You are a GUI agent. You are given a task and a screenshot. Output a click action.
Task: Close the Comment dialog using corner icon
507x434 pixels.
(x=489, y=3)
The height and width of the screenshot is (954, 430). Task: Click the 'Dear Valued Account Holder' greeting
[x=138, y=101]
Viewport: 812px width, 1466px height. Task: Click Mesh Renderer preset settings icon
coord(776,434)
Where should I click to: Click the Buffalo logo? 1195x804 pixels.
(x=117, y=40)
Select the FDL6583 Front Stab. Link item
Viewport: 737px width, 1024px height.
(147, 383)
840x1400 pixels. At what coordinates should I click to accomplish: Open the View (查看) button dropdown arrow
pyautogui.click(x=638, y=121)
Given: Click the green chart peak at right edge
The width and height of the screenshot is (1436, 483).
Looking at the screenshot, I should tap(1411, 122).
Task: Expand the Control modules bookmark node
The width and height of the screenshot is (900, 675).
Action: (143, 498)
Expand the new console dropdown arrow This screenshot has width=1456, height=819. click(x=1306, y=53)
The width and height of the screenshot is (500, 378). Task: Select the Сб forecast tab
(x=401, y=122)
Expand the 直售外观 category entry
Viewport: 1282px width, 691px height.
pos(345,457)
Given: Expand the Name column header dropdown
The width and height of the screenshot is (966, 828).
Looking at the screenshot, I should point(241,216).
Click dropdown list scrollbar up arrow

___

* **Brief**:
Please write out every record shown above exactly as it reads.

* **Answer to this problem**:
You are a GUI agent. You are given a task and a screenshot. Output a click action.
Task: Close the Comment dialog using corner icon
507x434 pixels.
(x=489, y=3)
The height and width of the screenshot is (954, 430). Task: Click the 'Dear Valued Account Holder' greeting
[x=138, y=101]
Viewport: 812px width, 1466px height. Task: Click Mesh Renderer preset settings icon
coord(776,434)
Where should I click to: Click the Buffalo logo? 1195x804 pixels.
(x=117, y=40)
Select the FDL6583 Front Stab. Link item
Viewport: 737px width, 1024px height.
(147, 383)
840x1400 pixels. At what coordinates should I click to accomplish: Open the View (查看) button dropdown arrow
pyautogui.click(x=638, y=121)
Given: Click the green chart peak at right edge
The width and height of the screenshot is (1436, 483).
Looking at the screenshot, I should tap(1411, 122).
Task: Expand the Control modules bookmark node
The width and height of the screenshot is (900, 675).
Action: (143, 498)
Expand the new console dropdown arrow This screenshot has width=1456, height=819. click(x=1306, y=53)
The width and height of the screenshot is (500, 378). Task: Select the Сб forecast tab
(x=401, y=122)
Expand the 直售外观 category entry
Viewport: 1282px width, 691px height.
pos(345,457)
Given: Expand the Name column header dropdown
The width and height of the screenshot is (966, 828).
Looking at the screenshot, I should point(241,216).
Click dropdown list scrollbar up arrow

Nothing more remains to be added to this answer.